Listen to the audio and read the text.

Coach John shares one of his favourite lockdown songs (literally!) and tells the story of the Cure’s biggest hit. Find out what Robert Smith thinks about his song.

‘Friday I’m in Love’ is a song by British gothic/post punk band the Cure. Released as the second single from their ninth studio album, Wish (1992), in May 1992, the song was a worldwide hit, reaching number six in the UK and number 18 in the United States. It also won the award for European Viewer’s Choice for Best Music Video at the 1992 MTV Video Music Awards.

Robert Smith, the song’s main writer, described it in 1992 as both “a throw your hands in the air, let’s get happy kind of record” and “a very naïve, happy type of pop song.”

During the the long COVID19 lockdown in 2020/21 I, like many people, had plenty of time to read, hone my culinary skills and reconnect with the music of my youth, as well as discover and deepen my knowledge of genres, such as jazz and Basque radical rock. It was a time of sharing online with new and old friends. It was one of the positive aspects of the whole pandemic experience.

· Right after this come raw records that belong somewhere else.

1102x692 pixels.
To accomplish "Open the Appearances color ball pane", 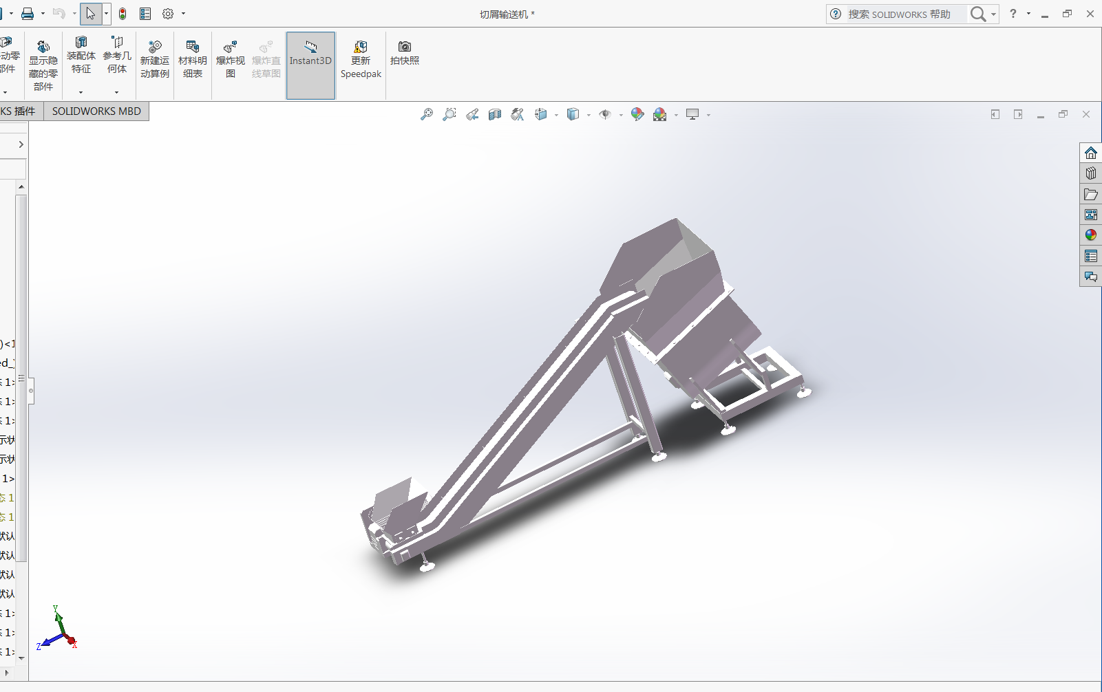I will pos(1091,235).
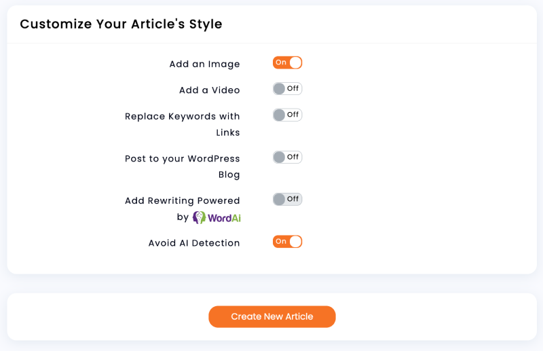
Task: Click the "Customize Your Article's Style" heading
Action: pyautogui.click(x=121, y=24)
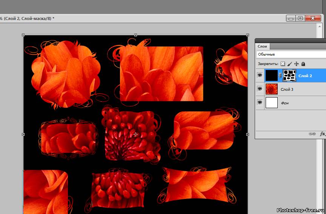Hide the Слой 2 layer
This screenshot has height=214, width=326.
point(260,75)
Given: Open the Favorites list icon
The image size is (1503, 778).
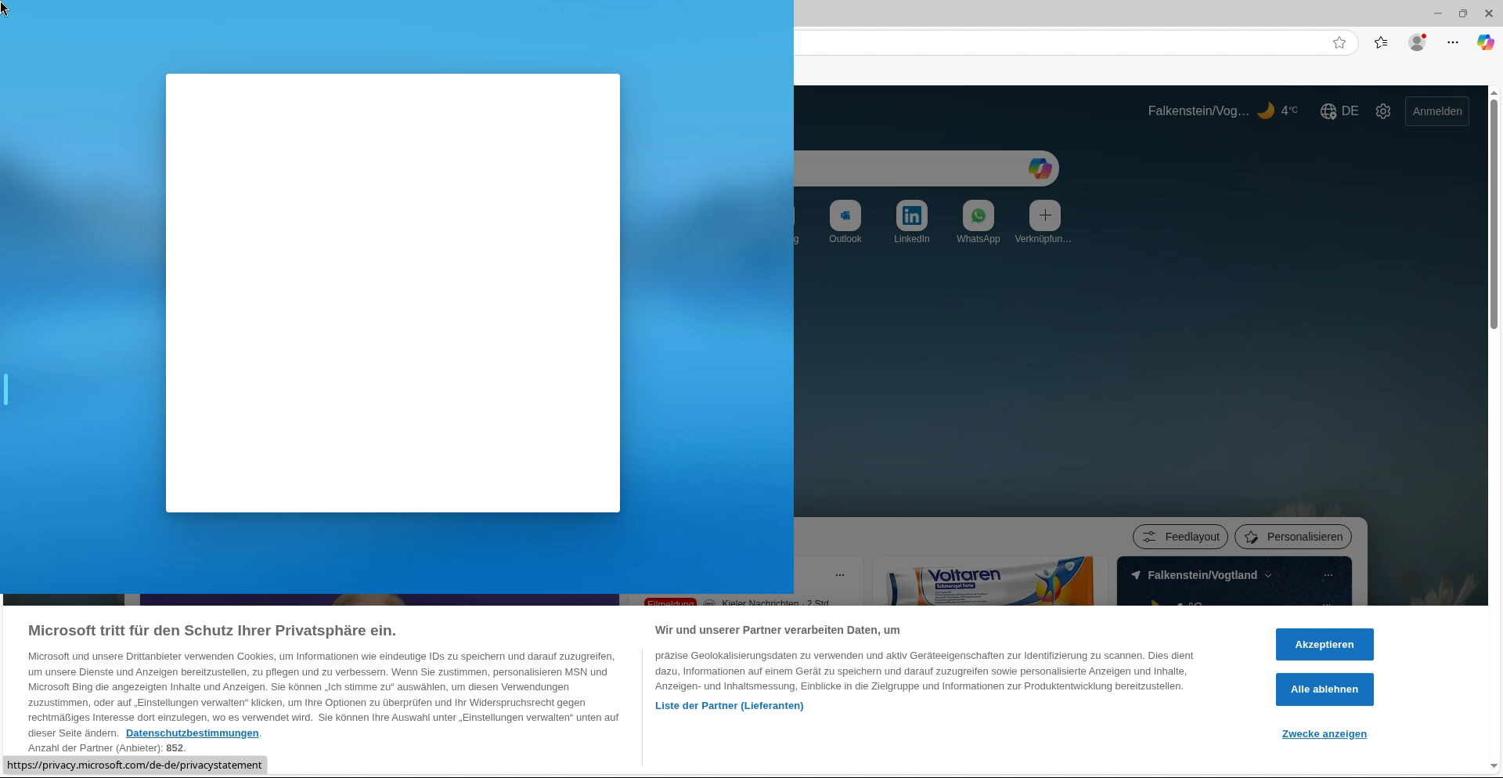Looking at the screenshot, I should (x=1381, y=42).
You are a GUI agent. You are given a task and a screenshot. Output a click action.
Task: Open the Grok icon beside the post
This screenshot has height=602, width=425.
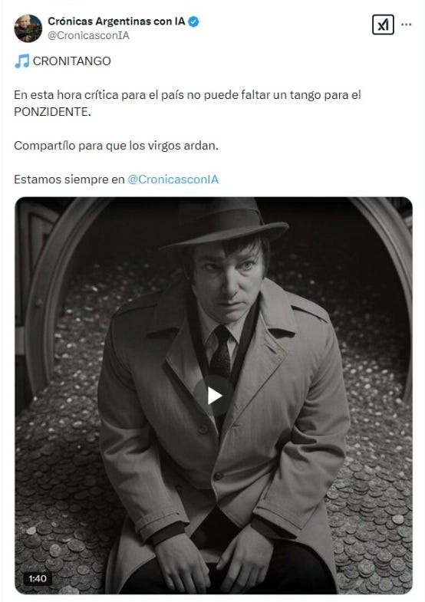coord(383,25)
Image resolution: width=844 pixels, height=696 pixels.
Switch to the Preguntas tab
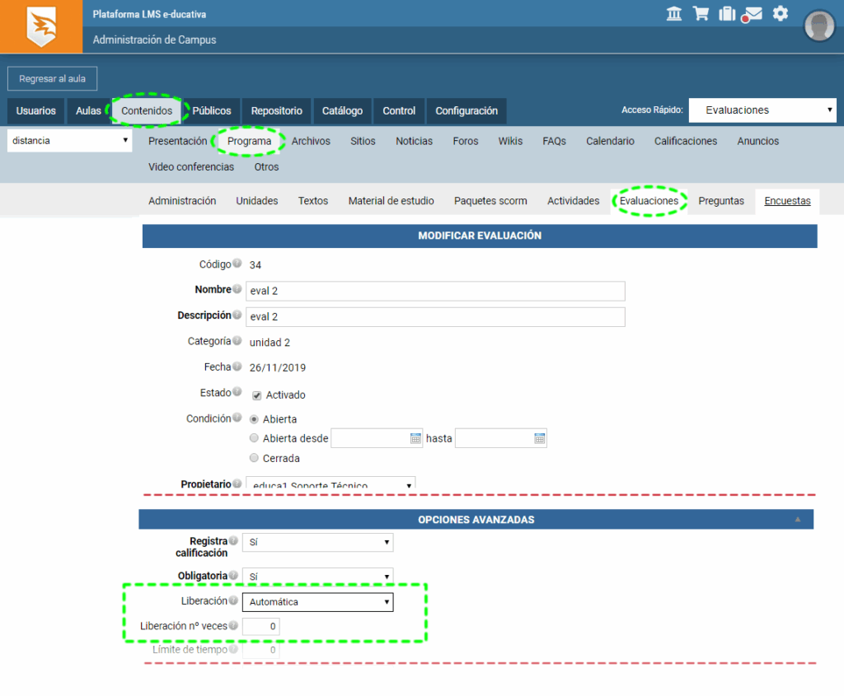pyautogui.click(x=720, y=201)
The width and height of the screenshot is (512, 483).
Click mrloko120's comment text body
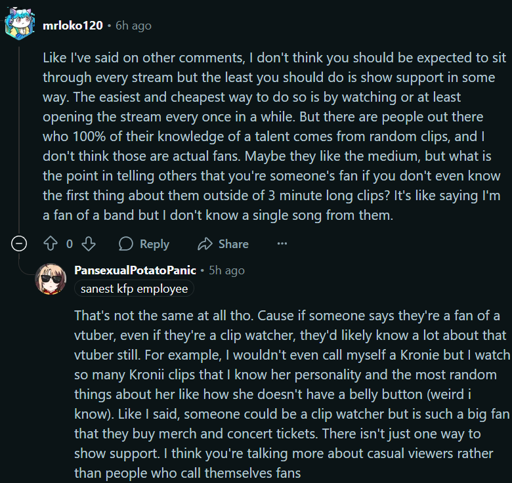[274, 137]
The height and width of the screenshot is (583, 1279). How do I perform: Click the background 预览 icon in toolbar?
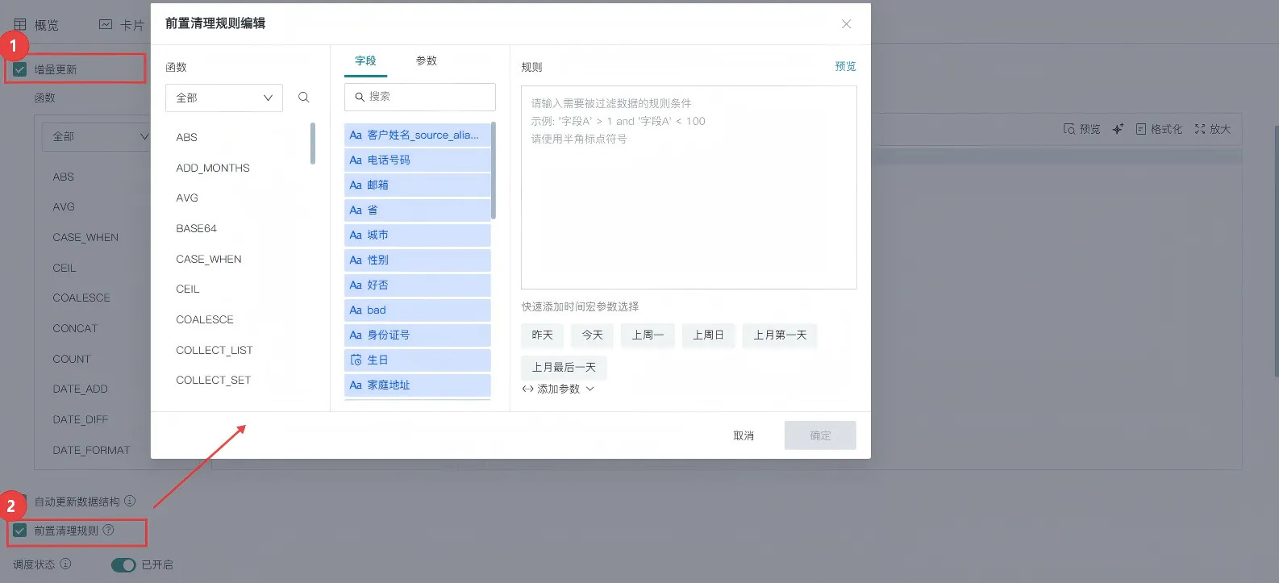point(1069,129)
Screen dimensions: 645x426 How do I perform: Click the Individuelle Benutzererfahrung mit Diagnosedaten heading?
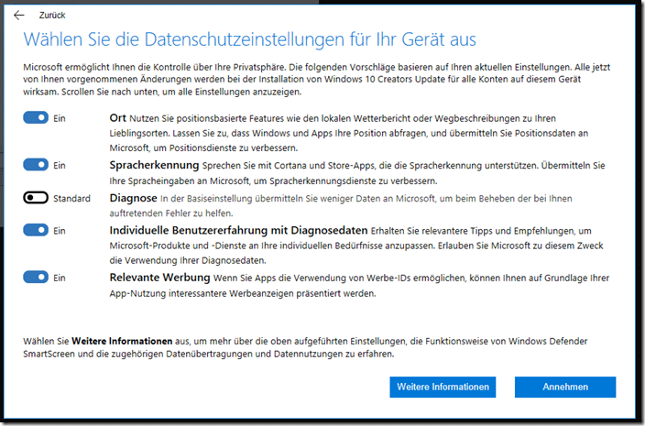(x=238, y=230)
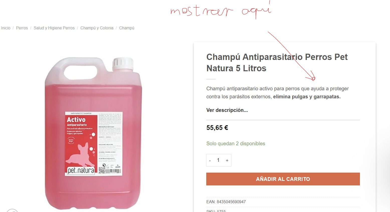This screenshot has height=212, width=390.
Task: Navigate to Champú y Colonia breadcrumb
Action: 97,28
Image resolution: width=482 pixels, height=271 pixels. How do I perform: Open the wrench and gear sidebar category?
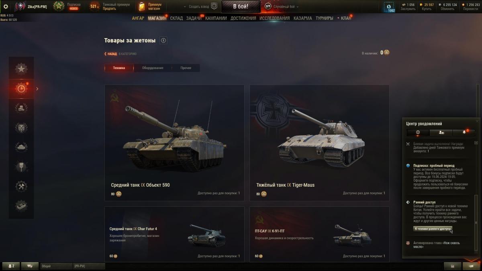[x=21, y=186]
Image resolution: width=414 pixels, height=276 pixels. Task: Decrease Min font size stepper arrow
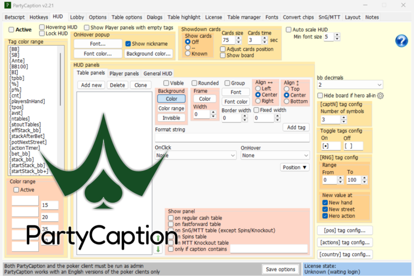[x=337, y=39]
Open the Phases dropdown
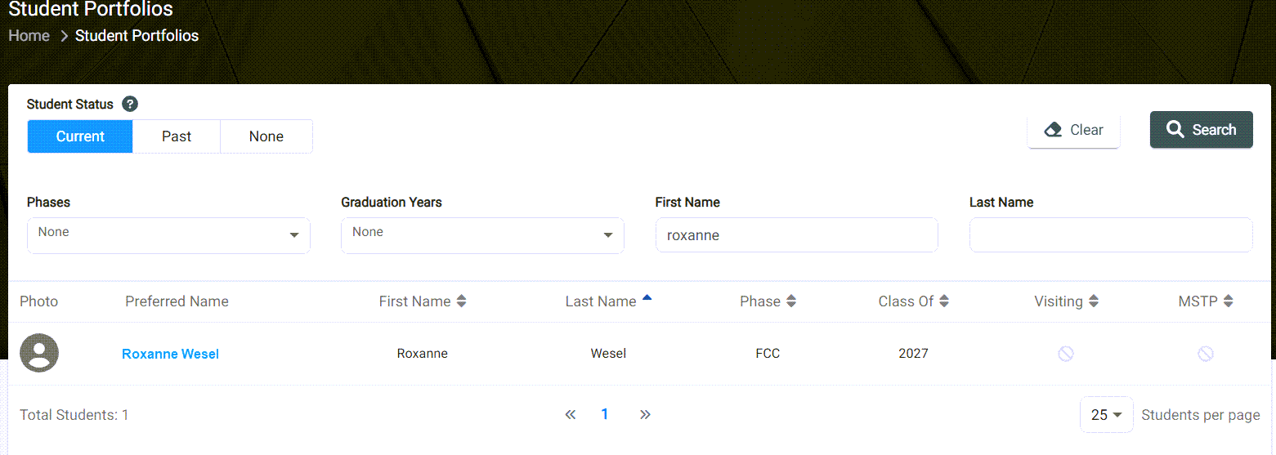 [168, 235]
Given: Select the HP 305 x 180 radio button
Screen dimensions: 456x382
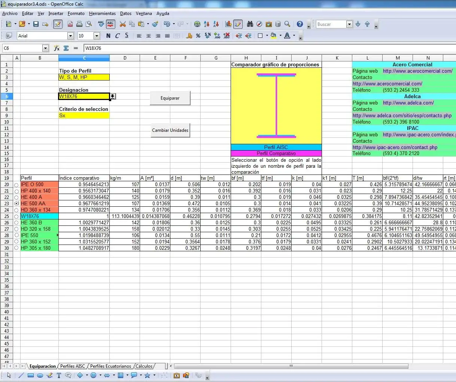Looking at the screenshot, I should coord(16,248).
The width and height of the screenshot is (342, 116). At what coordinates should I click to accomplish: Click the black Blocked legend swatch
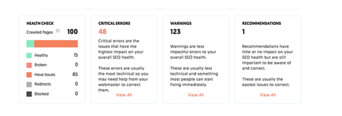pos(29,94)
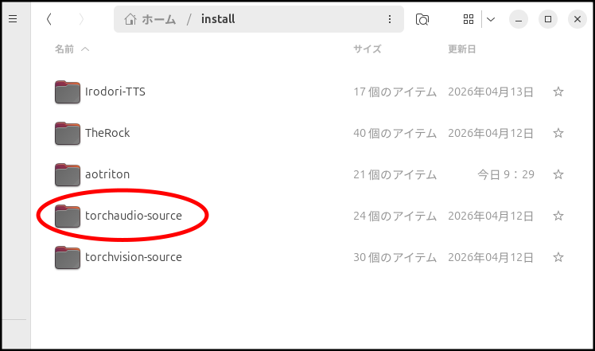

The Cure’s song resonated with me during lockdown. As we went through each week, counting the days, I felt happiness when I reached another Friday. Usually, Mondays were blue, Tuesdays grey and Wednesday too, but Friday…

I started to post the song every Friday on social media. Friends asked me who I was in love with. I remained ambiguous, preferring to let the song speak for itself. I was celebrating life. Happy to be still alive and surviving difficult times.

The Cure themselves have done various versions of the song. The original 1992 version is a jingly anthem with a joyous video where Robert and the band prance around with silent comedy era legends Laurel and Hardy and angels for some reason! Almost 20 years later came the inevitable MTV unplugged acoustic version. The black and white video captures the classic “we’re tired of playing the same song again” faces of the band. But by 2012, the boys were back in love with their song. Check out this live version and feel the love from the crowd for the song, which seems to energise the band.

Obviously, I couldn’t post the same few Cure versions of the song every Friday, so with time on my hands I looked for cover versions. I wasn’t previously a big fan of covers, but I’ve learned to love and appreciate them and there are some belter versions of FIIL.

Inevitably, there are various ukulele versions. This is one of the best and comes with video clips of the movie ‘Her’ for some reason.

If you prefer a melancholic mandolin vibe, this version by Janet Devlin is for you.

If you want a pick-me-up after that, the sheer collective joy of The Popup Choir from the Netherlands will do it.

For weirdness you can’t top Puddles, who channels his inner Springsteen with a mouth organ intro. Surprisingly, it works well.

Some famous bands have also covered the song. Here are three of the best: This, by Yo La Tengo is sublime. The Stereophonics, of course, give us an awesome version. Indie legends from Leeds, the Kaiser Chiefs and their singer Ricky Wilson lend their distinctive voice on this impromptu version of FIIL. 

The song has taken on a life of its own and YouTube is full of great covers by unknown artists. This is one of my favourites: Just a guy in his bedroom with his guitar, yodelling away.

Robert Smith revealed in a Rolling Stone interview that he has a love-hate relationship with FIIL and considered it just another, ‘dumb pop song.’

No matter Robert, we love your dark and sad songs too, but there’s nothing wrong with a silly love song sometimes.

There’s even a version recorded in Salburua. The young guitarist Karla is great, but the less said about the singer the better…

Written by ECP coach John Hird

Let’s chat about that!

  1. Summarise the text.
  2. Who or what was John in love with during lockdown?
  3. What did you learn about the history of FIIL? Does Robert Smith like it?
  4. Which is your favourite cover of FIIL from the links?
  5. Did you have a favourite lockdown song?
  6. Look at the Rolling Stone interview/video. What are the interesting facts about FIIL you didn’t know?